--- Start GIVEN ENTRIES ---

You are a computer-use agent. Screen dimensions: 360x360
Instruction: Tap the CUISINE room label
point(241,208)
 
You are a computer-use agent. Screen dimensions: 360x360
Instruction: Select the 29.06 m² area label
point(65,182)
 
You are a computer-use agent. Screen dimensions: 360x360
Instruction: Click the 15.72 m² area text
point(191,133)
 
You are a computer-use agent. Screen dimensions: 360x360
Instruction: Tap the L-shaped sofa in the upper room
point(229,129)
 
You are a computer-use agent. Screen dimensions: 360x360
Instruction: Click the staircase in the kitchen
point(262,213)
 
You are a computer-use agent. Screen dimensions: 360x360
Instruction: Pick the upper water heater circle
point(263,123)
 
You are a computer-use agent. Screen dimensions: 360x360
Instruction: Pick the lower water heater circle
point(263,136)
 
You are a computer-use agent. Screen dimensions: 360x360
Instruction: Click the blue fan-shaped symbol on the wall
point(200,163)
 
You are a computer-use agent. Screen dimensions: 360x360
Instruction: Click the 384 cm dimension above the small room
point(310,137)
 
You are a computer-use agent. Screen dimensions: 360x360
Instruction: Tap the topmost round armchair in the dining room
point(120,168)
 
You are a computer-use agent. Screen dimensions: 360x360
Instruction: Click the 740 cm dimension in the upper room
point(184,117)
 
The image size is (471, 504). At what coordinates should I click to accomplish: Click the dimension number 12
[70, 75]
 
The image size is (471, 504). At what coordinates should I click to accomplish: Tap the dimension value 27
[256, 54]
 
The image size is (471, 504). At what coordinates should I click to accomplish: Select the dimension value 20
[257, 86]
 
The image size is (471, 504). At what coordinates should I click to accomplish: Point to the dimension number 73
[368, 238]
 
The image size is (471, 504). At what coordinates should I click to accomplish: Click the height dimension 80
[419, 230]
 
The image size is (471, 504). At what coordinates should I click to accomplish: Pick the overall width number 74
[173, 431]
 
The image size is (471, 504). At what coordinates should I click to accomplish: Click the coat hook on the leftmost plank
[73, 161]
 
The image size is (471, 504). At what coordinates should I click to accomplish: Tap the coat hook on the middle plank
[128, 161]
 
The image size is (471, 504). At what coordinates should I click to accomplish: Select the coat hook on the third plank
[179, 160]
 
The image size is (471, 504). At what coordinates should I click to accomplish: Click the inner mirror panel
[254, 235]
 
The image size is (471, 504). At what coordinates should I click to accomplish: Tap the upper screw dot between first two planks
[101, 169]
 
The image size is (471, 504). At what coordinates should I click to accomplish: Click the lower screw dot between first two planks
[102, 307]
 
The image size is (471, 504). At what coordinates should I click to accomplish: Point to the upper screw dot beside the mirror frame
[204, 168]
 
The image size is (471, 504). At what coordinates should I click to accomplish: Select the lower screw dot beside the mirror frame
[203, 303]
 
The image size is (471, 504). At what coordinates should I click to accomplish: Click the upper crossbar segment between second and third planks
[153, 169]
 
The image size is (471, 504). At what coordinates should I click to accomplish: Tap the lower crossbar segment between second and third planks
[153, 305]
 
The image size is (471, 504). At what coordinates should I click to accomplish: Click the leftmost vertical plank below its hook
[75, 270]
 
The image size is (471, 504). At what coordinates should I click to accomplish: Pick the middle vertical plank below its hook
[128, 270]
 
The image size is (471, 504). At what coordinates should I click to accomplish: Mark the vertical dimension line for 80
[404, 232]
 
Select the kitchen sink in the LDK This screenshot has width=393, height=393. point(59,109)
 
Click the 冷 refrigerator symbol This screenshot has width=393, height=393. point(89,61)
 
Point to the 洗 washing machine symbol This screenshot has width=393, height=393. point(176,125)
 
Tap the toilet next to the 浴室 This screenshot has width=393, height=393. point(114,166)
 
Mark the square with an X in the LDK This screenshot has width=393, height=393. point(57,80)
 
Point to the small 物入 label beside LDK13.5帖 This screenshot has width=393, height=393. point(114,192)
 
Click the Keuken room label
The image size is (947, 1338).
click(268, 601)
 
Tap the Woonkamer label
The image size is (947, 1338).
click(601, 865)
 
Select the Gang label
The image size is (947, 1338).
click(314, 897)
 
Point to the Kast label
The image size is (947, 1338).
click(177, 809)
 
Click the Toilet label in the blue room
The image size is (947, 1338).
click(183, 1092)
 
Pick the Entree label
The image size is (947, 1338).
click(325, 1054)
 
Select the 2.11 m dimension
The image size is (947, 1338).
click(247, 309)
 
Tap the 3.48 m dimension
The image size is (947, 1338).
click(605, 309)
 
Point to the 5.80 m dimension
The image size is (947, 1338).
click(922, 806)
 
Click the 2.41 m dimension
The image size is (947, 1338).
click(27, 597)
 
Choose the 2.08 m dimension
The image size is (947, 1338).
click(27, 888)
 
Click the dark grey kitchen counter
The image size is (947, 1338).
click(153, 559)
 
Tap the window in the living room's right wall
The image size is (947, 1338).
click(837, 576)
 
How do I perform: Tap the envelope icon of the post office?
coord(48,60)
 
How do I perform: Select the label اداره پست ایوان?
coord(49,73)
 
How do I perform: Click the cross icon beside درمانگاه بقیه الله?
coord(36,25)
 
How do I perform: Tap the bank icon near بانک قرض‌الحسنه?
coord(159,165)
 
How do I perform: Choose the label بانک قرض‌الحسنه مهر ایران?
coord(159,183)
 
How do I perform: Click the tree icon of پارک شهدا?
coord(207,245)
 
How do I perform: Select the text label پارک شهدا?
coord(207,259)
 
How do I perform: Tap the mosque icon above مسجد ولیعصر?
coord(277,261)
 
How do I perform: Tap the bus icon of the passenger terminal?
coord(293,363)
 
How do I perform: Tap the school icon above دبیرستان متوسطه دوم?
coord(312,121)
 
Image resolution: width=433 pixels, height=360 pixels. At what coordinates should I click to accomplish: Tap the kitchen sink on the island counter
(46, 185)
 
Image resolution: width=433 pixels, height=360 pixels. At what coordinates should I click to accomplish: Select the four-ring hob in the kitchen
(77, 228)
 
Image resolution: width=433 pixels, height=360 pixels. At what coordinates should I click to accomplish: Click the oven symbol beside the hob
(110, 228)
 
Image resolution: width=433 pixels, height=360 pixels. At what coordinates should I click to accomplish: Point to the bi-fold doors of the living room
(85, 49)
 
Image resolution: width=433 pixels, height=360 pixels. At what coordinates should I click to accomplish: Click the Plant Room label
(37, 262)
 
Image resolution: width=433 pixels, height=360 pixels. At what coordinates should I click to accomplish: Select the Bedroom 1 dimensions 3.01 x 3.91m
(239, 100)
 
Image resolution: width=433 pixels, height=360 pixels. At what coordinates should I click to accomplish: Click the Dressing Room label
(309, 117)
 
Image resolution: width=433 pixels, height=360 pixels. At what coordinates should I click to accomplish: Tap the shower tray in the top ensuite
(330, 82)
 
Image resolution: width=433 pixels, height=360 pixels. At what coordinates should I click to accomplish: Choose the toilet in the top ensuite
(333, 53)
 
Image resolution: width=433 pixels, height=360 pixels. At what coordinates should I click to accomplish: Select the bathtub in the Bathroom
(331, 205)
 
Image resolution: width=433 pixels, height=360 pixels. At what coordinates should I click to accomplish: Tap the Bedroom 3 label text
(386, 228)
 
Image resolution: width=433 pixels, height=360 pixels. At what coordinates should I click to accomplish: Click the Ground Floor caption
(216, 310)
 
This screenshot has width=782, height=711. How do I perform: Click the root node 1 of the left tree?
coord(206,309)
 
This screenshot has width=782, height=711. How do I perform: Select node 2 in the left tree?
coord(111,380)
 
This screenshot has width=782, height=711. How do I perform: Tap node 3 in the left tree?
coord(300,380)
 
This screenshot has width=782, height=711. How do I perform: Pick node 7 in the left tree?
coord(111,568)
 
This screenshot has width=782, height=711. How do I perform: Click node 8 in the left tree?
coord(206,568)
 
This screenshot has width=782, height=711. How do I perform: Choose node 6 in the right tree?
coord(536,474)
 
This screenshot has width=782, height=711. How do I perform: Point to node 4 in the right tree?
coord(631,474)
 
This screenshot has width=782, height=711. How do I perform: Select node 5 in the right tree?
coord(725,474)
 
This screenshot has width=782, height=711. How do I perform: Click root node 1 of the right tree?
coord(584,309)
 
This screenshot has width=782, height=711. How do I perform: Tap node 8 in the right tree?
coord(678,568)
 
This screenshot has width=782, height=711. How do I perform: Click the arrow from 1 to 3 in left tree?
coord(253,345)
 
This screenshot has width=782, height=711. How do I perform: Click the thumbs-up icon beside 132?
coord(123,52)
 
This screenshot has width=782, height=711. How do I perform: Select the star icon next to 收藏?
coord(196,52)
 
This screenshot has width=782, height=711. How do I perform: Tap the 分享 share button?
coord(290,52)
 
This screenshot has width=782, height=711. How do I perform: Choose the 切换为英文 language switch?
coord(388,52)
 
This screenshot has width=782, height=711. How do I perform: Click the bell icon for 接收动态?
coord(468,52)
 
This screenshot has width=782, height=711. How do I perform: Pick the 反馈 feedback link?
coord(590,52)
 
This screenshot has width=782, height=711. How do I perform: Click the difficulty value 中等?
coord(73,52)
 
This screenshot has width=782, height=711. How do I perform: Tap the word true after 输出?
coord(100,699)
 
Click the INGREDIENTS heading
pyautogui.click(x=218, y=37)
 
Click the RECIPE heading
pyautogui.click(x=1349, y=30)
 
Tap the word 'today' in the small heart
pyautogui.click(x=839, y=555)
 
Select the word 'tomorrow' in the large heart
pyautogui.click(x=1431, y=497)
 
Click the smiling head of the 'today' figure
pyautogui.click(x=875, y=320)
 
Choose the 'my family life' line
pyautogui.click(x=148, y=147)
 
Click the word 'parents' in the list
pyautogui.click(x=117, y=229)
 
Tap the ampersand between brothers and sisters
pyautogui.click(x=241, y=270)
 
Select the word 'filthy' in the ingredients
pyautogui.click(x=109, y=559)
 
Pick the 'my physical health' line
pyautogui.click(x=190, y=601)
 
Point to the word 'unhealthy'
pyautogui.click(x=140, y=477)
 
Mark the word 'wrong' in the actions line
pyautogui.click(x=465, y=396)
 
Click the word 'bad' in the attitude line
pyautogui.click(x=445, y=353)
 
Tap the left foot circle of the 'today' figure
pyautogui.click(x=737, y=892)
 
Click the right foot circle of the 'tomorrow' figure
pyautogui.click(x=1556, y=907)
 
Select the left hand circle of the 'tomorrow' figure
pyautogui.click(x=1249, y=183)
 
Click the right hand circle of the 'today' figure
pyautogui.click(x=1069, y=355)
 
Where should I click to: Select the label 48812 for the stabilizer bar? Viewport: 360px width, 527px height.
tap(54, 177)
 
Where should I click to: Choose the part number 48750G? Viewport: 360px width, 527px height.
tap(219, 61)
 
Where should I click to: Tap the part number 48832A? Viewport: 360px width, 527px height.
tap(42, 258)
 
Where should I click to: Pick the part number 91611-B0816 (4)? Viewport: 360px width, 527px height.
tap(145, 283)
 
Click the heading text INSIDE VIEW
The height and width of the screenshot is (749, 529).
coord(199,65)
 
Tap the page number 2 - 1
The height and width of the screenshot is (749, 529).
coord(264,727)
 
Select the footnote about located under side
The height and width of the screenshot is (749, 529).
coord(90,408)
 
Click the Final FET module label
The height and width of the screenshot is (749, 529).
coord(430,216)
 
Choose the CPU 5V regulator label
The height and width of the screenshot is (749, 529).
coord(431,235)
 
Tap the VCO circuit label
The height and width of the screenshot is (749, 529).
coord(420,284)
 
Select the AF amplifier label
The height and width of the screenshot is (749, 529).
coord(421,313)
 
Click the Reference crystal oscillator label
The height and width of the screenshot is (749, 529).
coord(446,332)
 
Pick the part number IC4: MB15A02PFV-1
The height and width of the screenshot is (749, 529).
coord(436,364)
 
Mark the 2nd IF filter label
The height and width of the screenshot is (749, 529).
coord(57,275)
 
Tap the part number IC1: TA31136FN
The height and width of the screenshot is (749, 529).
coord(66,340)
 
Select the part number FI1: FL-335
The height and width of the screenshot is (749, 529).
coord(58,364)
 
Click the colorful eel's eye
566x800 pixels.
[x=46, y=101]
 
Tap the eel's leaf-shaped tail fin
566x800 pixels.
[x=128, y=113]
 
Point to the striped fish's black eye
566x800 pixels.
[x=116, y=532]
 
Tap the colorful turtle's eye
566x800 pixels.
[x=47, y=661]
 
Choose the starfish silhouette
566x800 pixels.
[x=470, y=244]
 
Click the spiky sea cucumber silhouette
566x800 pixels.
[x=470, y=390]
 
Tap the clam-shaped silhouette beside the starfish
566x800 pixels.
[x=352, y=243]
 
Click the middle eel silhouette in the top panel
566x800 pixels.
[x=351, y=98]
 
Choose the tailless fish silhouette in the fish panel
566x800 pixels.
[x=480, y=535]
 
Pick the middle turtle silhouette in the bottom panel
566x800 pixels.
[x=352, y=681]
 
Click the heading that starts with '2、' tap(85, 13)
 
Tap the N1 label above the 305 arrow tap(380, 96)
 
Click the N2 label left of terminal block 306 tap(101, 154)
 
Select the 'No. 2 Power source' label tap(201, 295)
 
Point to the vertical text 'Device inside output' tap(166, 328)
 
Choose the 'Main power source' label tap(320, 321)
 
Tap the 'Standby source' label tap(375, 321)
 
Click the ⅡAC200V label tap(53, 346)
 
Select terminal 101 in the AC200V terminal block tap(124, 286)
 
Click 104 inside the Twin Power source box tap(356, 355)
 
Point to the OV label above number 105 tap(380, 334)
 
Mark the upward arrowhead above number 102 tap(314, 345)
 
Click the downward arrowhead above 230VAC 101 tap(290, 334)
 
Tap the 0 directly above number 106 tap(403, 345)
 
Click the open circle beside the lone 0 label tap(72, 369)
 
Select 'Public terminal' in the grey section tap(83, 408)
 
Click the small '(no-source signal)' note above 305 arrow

--- End GIVEN ENTRIES ---

▸ WHAT YOU ARE ASKED TO DO: Starting at the beginning of the data and going on through the line that contains "point(263,123)", write out every line again, requests included, and scale the answer coordinates by 0.55, rounding each to a whole number with halves going up.

▸ RESPONSE:
You are a computer-use agent. Screen dimensions: 360x360
Instruction: Tap the CUISINE room label
point(133,114)
 
You are a computer-use agent. Screen dimensions: 360x360
Instruction: Select the 29.06 m² area label
point(36,100)
 
You are a computer-use agent. Screen dimensions: 360x360
Instruction: Click the 15.72 m² area text
point(105,73)
 
You are a computer-use agent. Screen dimensions: 360x360
Instruction: Tap the L-shaped sofa in the upper room
point(126,71)
 
You are a computer-use agent. Screen dimensions: 360x360
Instruction: Click the staircase in the kitchen
point(144,117)
 
You are a computer-use agent. Screen dimensions: 360x360
Instruction: Pick the upper water heater circle
point(145,68)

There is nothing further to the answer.